Buddhist monk in 3rd/4th century China

Fotu Cheng (Sanskrit: Buddhacinga?; 佛图澄 (佛圖澄, Fótú Chéng); ca. 232-348 CE) was a Buddhist monk and missionary from Kucha. He studied in Kashmir and arrived in the Western Jin capital Luoyang in 310 CE, and was active in the spread of Buddhism in China during the Later Zhao dynasty of the Sixteen Kingdoms period.

==Life==
===Early life===
Fotu Cheng came from Kucha to the Western Jin dynasty in 310 CE and propagated Buddhism widely. He is said to have demonstrated many spiritual powers and was able to convert the warlords in this region of China over to Buddhism. He succeeded in converting the Jie warlord Shi Le and became Shi's closest advisor as he founded the Later Zhao dynasty in 319 CE. Fotu Cheng uttered the only phrase that reached us in the Jie language, cited in connection with Shi Le's successful war against Liu Yao of the Han-Zhao dynasty in 328 CE, and recorded in the Chinese annals in Chinese transcription with a Chinese translation. This phrase was analyzed in several publications.

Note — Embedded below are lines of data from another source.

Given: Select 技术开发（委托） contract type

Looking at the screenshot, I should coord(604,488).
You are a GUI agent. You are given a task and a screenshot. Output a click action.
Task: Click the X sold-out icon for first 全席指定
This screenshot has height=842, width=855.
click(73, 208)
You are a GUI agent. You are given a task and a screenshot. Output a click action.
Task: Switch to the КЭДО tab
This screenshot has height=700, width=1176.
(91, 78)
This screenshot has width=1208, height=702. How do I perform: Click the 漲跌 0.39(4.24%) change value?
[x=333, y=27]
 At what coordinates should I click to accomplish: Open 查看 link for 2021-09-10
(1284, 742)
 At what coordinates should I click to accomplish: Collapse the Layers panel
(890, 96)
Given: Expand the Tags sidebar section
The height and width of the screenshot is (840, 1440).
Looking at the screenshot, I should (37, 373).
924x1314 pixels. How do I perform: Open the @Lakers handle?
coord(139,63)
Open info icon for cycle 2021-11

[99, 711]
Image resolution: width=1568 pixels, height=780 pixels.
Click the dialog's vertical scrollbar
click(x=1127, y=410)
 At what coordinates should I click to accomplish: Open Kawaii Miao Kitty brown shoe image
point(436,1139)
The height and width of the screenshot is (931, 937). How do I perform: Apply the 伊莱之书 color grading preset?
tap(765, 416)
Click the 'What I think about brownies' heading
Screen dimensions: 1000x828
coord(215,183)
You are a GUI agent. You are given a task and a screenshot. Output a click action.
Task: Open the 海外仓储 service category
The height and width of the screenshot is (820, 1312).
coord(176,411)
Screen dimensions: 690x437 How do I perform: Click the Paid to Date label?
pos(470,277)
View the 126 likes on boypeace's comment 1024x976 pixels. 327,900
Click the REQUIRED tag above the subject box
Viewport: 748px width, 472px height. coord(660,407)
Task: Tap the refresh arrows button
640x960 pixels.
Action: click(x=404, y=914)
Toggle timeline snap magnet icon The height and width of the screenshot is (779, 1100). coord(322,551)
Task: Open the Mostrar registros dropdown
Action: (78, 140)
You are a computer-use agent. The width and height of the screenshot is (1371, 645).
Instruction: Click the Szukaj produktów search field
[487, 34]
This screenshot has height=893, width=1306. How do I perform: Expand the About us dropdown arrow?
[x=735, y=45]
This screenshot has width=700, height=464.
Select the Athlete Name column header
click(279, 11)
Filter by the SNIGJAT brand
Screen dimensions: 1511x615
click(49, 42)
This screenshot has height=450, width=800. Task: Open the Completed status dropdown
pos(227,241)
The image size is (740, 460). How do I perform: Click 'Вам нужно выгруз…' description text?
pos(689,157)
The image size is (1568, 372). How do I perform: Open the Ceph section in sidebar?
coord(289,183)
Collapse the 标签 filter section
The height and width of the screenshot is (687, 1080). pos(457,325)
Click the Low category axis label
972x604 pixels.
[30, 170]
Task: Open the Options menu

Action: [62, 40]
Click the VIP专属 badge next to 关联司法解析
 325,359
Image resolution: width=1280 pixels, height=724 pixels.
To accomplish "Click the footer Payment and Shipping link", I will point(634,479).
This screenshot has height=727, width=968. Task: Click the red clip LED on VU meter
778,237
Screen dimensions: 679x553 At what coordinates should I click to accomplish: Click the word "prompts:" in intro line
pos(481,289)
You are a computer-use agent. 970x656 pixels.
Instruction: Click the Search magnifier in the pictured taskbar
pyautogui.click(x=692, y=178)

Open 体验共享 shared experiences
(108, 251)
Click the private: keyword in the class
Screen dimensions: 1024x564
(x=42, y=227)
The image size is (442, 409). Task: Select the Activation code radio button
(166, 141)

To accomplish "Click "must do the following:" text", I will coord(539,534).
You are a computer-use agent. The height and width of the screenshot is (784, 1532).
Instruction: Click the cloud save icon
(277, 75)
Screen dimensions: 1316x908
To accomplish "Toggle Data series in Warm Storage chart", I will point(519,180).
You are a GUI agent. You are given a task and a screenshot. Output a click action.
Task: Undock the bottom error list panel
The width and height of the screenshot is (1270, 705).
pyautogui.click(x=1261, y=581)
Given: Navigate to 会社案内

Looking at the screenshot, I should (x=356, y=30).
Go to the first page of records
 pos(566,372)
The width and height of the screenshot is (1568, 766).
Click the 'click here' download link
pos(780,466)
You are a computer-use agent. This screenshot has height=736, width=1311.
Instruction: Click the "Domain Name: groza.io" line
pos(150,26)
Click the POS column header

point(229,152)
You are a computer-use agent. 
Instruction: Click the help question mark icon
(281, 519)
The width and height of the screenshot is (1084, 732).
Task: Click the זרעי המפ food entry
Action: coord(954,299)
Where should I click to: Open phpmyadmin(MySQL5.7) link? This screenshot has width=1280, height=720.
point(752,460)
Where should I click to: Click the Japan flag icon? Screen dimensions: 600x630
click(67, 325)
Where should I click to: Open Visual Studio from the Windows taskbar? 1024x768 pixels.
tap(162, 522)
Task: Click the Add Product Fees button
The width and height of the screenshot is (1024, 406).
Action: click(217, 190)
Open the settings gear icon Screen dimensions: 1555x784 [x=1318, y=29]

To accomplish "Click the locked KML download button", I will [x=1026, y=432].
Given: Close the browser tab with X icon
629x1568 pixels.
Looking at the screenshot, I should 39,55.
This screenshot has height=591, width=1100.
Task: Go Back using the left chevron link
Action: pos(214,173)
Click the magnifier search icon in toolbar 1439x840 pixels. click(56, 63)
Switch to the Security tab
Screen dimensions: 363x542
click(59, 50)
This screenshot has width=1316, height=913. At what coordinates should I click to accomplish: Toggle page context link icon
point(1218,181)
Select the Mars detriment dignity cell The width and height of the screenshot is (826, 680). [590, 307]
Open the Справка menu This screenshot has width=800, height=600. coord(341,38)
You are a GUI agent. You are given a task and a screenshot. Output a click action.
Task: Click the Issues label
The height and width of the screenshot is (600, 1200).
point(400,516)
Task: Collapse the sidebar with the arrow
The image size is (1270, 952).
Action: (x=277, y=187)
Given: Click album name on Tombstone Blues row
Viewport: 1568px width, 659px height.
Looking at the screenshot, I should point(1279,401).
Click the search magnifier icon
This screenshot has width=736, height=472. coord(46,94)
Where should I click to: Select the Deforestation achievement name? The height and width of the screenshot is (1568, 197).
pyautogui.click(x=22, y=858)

===As a teacher of meditation===
Fotu Cheng is well known for his teaching methods of meditation, especially ānāpānasmṛti ("mindfulness of breathing"). Fotu Cheng widely taught ānāpānasmṛti through methods of counting breaths, so as to temper the breathing, simultaneously focusing the mind into a state of peaceful meditative concentration (Skt. samādhi). By teaching meditation methods as well as doctrine, Fotu Cheng popularized Buddhism quickly. According to Nan Huai-Chin, "Besides all its theoretical accounts of emptiness and existence, Buddhism also offered methods for genuine realization of spiritual powers and meditative concentration that could be relied upon. This is the reason that Buddhism began to develop so vigorously in China with Fotu Cheng."

===Legacy and successors===
Eventually, Fotu Cheng became a Later Zhao government official under Shi Hu, who allowed him to found a great number of Buddhist temples. Among his disciples were Dao An, Zhu Faya, Zhu Fatai, Fa-he and Fa-ch'ang. These disciples had a great impact on Buddhism in China, and continued to revere the memory of their teacher. In his history of China, John Keay writes:

Fotu Deng's [Cheng's] disciples would include some of Chinese Buddhism's most outstanding scholars. When the Later Zhao kingdom fell apart in 349 — four princes were enthroned and murdered in that year alone — Fotudeng's disciples fanned out across the north from Shandong to Sichuan and gravitated south as far as Guangdong. One of them, the monk Dao'an, became the greatest exponent, translator, and organiser in the early history of Chinese Buddhism; and of his disciples several assisted Kumarajiva, another native of Kuqa, in the most ambitious of all translation projects in terms of quantity and fidelity. Yet all such luminaries continued to revere Fotudeng's memory, which would suggest that he was more than a mere showman and miracle-worker.